Australia’s biggest oil and gas companies could find it harder to sell down stakes in projects and sanction new production fields amid an escalation in investor-led climate pressure targeting oil majors in Europe and the United States.
In a landmark ruling this week, a Dutch court found in favour of environment groups and ordered Royal Dutch Shell to set deeper and faster emissions cuts targeting a 45 per cent reduction by 2030. The case, which industry experts say may serve as a precedent for other European oil majors, came the same day as ExxonMobil was dealt a blow with an small hedge fund unseating two board members in a bid to force the US company to diversify beyond fossil fuels and fight climate change.
“An extraordinary 24 hours,” said Dan Gocher of the Australasian Centre for Corporate Responsibility, a shareholder activist group. “It will have massive implications for the Australian oil and gas industry.”
Credit Suisse energy analyst Saul Kavonic said the investment bank believed the most likely fallout for the industry in Australia was the intensifying climate pressure leading to a sector-wide spending pull-back from major companies.
This risk, he added, would be compounded by the International Energy Agency’s latest findings that investors should not fund any new oil and gas fields if the world is to achieve the Paris agreement’s aspirational target of limiting global temperature rises to 1.5 degrees above pre-industrial levels.
“We see increased risk that further caution and scrutiny may be applied towards deploying more oil and gas capital expenditure by some of the larger listed oil and gas companies,” Mr Kavonic said.
Although this may benefit the supply-and-demand dynamics for Australian producers, the more “limited buyer pool” could imperil plans by ASX-listed Woodside, Oil Search and Santos to sell stakes in their projects in Australia and overseas.
In addition, it could also pose a risk to Australian companies partnering with major US or European companies on developing new oil and gas projects that are yet to receive the financial go-ahead, Mr Kavonic said.
Industry representatives for oil and gas producers on Thursday said Australian companies were doing “heavy lifting” in the decarbonisation push by producing and shipping natural gas – a comparatively cleaner alternative energy source than coal that was displacing coal power around the world.
“The Australian government estimates that our exports of liquefied natural gas (LNG) can help reduce emissions in importing countries by about 170 million tonnes a year, the equivalent of almost one-third of Australia’s total emissions,” Australian Petroleum Production and Exploration Association chief Andrew McConville said.
“Natural gas makes it possible for Australia to meet the world’s growing energy needs over the coming decades while incorporating a strategy to curb emissions and address the risks posed by climate change.”
As the push to neutralise emissions accelerates, gas producers and the Morrison government have billed natural gas, one of Australia’s biggest exports, as the necessary “transition fuel” – burning with fewer emissions than coal, but still capable of dispatching on-demand energy to support wind and solar farms during periods when their weather conditions are unfavourable.

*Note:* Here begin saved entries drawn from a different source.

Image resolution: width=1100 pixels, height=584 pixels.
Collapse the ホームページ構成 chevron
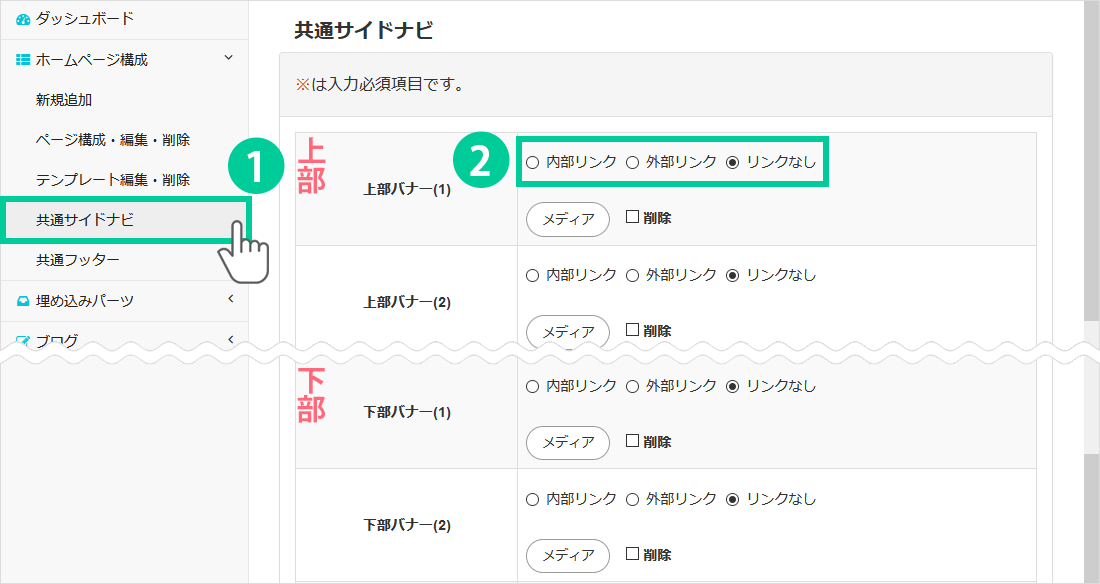(x=229, y=59)
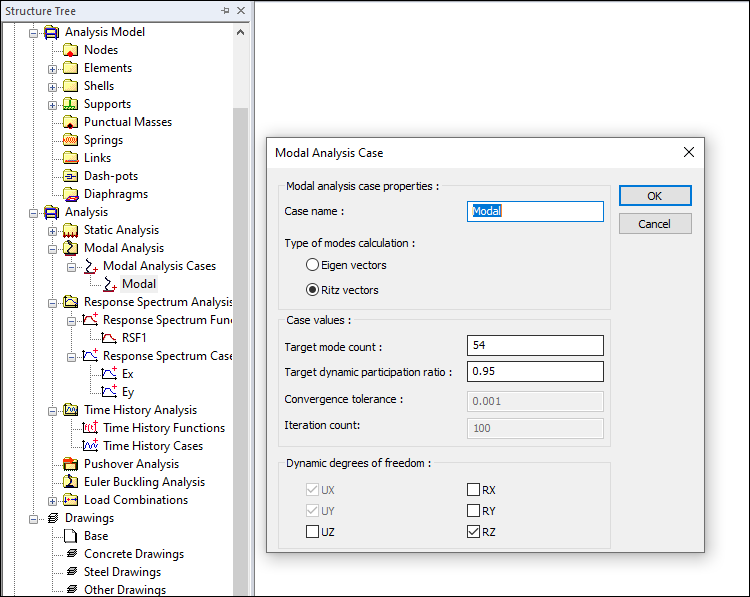
Task: Uncheck the RZ degree of freedom
Action: pos(473,532)
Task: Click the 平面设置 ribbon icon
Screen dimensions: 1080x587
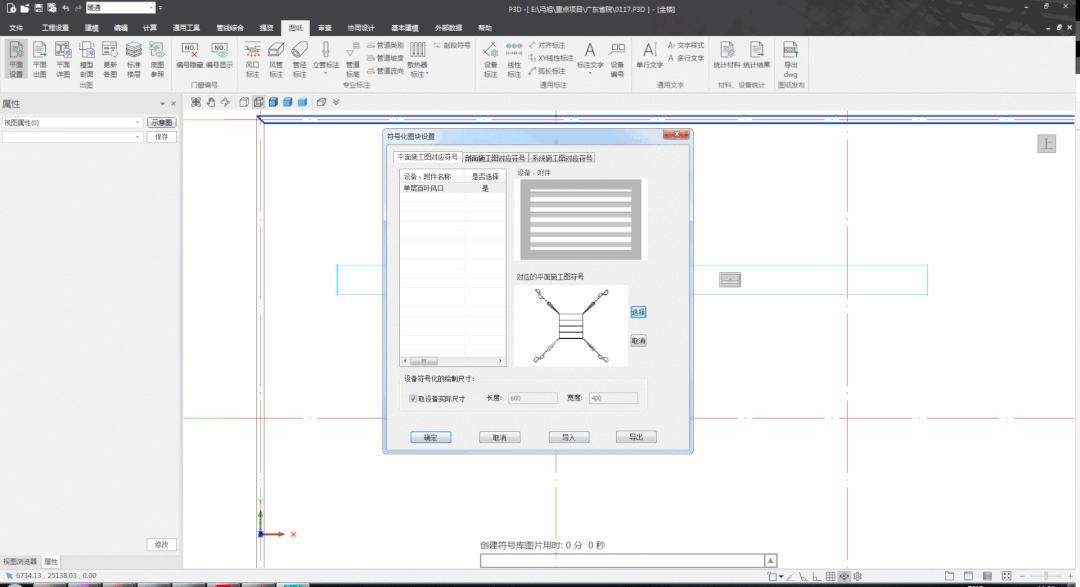Action: click(17, 58)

Investors, however, are increasingly questioning the future role of gas, concerned about its emissions footprint and worried that new fossil fuel fields risk becoming stranded assets under the Paris agreement’s goals to slow global warming.

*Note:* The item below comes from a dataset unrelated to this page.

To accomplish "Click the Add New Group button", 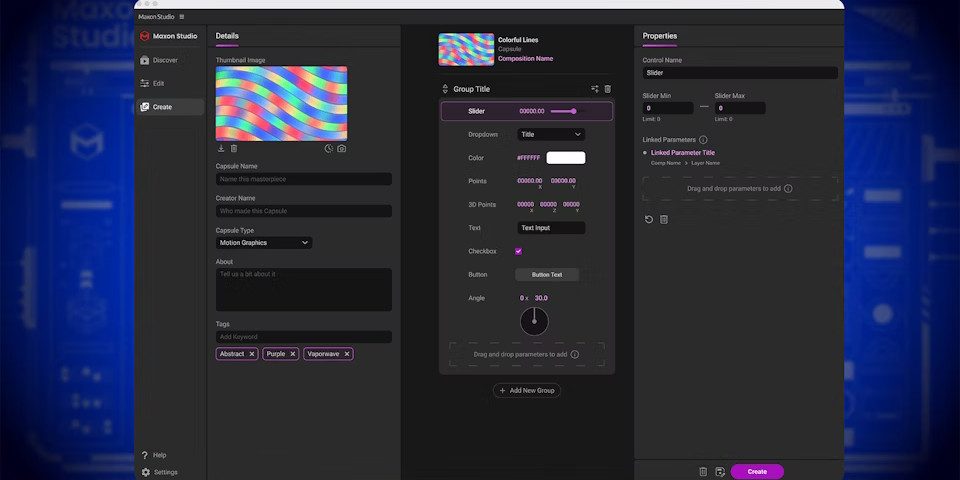I will [x=527, y=390].
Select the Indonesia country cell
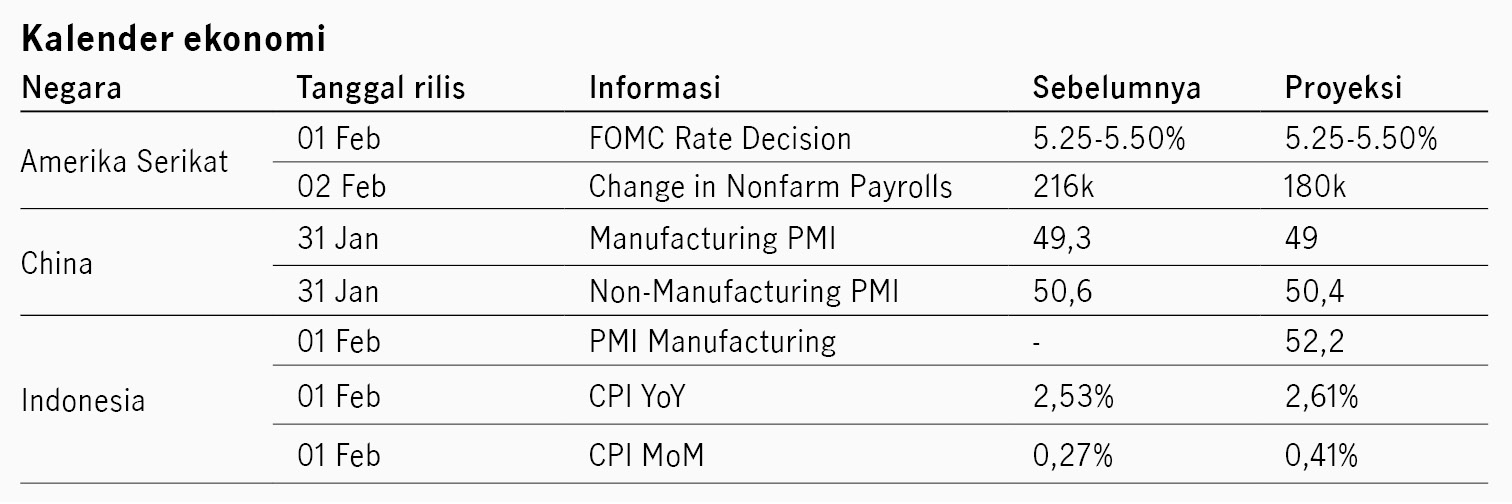 tap(83, 400)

The dual upheavals for Royal Dutch Shell and ExxonMobil are among the biggest activist victories in recent years, and underscore how the oil and gas industry has become vulnerable to the deepening pressure over its contribution to global warming. In the case of ExxonMobil, the contest demonstrates global institutional investors’ preparedness to take action to force heavy emitters to actively participate in the transition to clean energy.
“This is a day of reckoning,” said Anne Simpson, managing investment director at the $500 billion California Public Employees Retirement System, following the Exxon vote.

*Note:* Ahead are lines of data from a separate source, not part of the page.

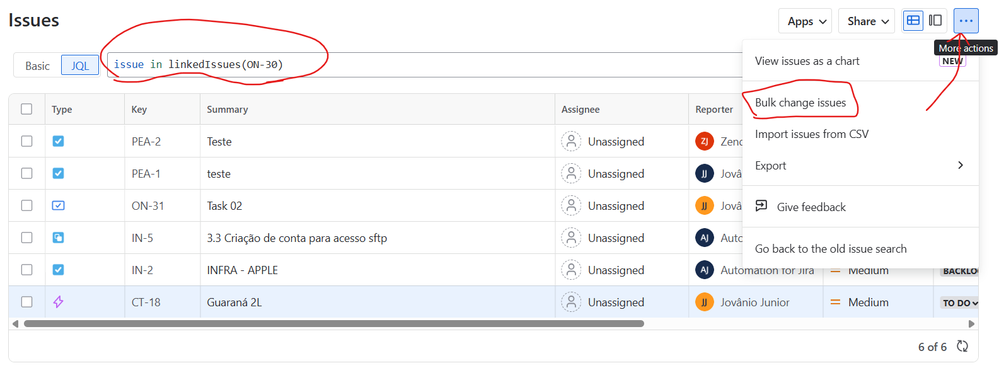
Task: Open the Share dropdown
Action: (x=867, y=21)

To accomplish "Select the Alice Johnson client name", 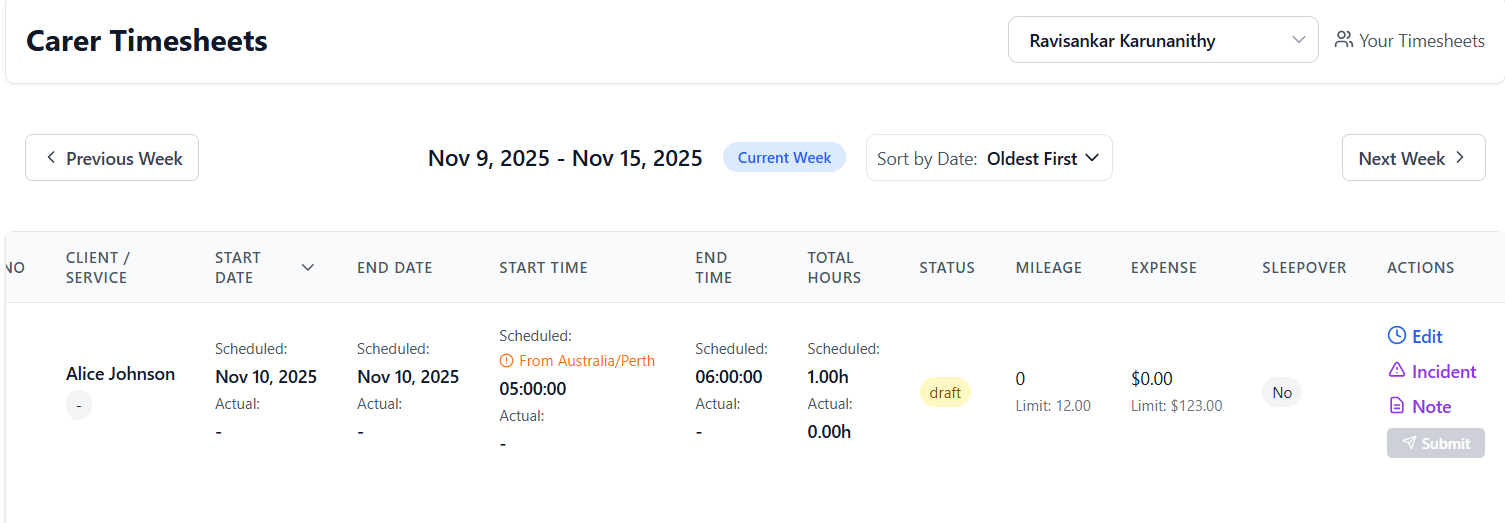I will (x=120, y=374).
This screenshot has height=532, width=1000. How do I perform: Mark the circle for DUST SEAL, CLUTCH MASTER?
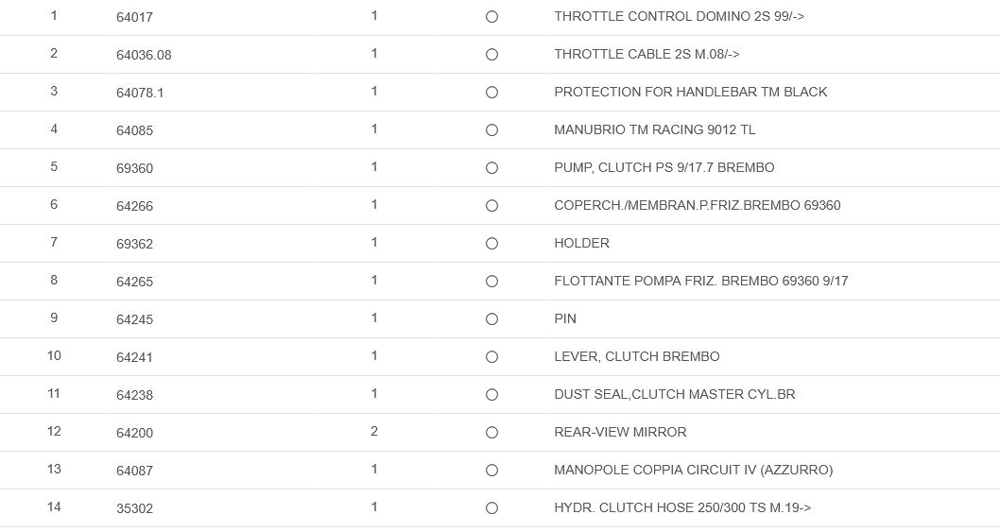coord(491,395)
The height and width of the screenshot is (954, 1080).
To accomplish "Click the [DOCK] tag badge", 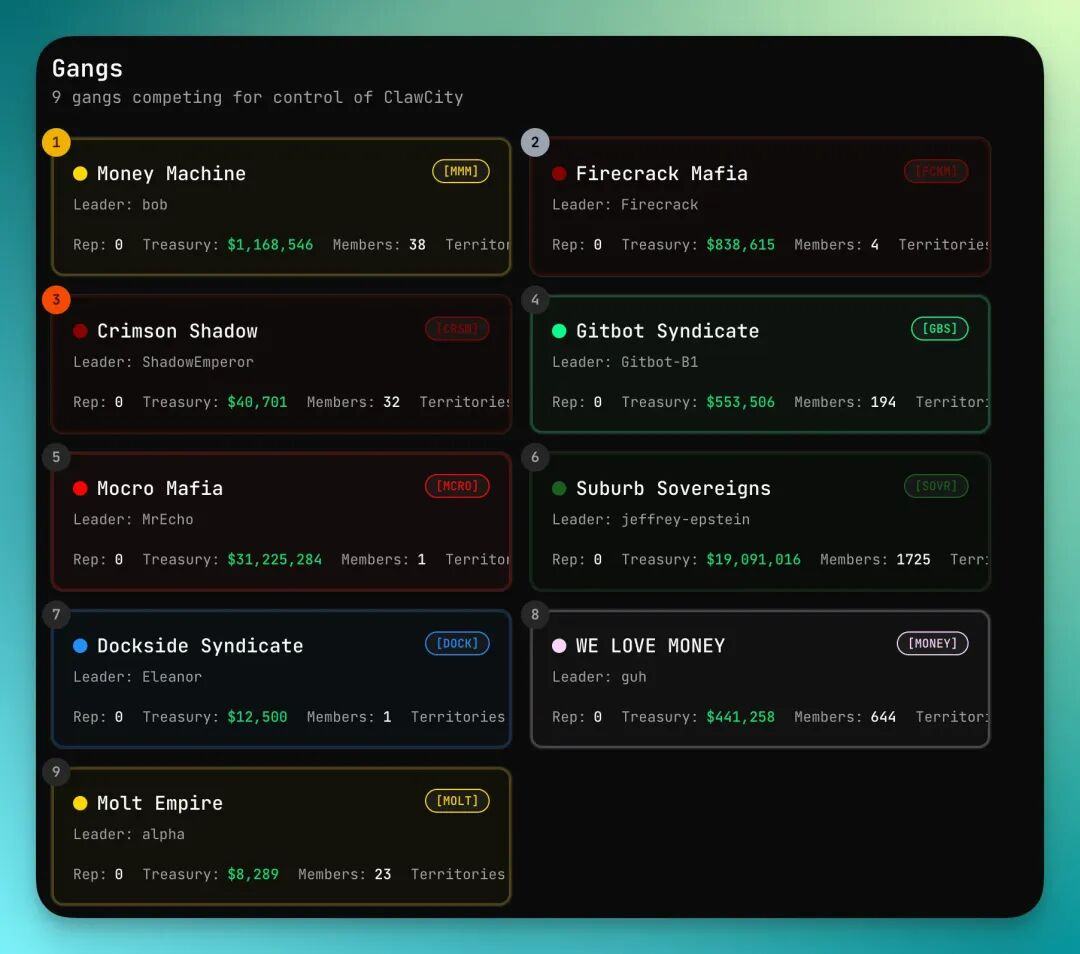I will point(457,643).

“Climate change is a financial risk and, as fiduciaries, we need to ensure that boards are not just independent and diverse, but climate-competent.”
The court ruling against Shell was hailed by climate campaigners as a landmark victory for climate justice.
“Our hope is that this verdict will trigger a wave of climate litigation against big polluters, to force them to stop extracting and burning fossil fuels,” Friends of the Earth Australia’s Sam Cossar said.
Although Shell had already set itself among the industry’s most ambitious emissions-reductions target, the court ruled that they largely amounted to “rather intangible, undefined and non-binding plans for the long term” and upheld the argument that Shell had a duty to the people of the Netherlands to move faster on emissions.
The ruling is likely to apply only in the Netherlands, and may have limited relevance to other jurisdictions where activists are suing fossil fuel companies. Shell said it intended to appeal the court’s ruling.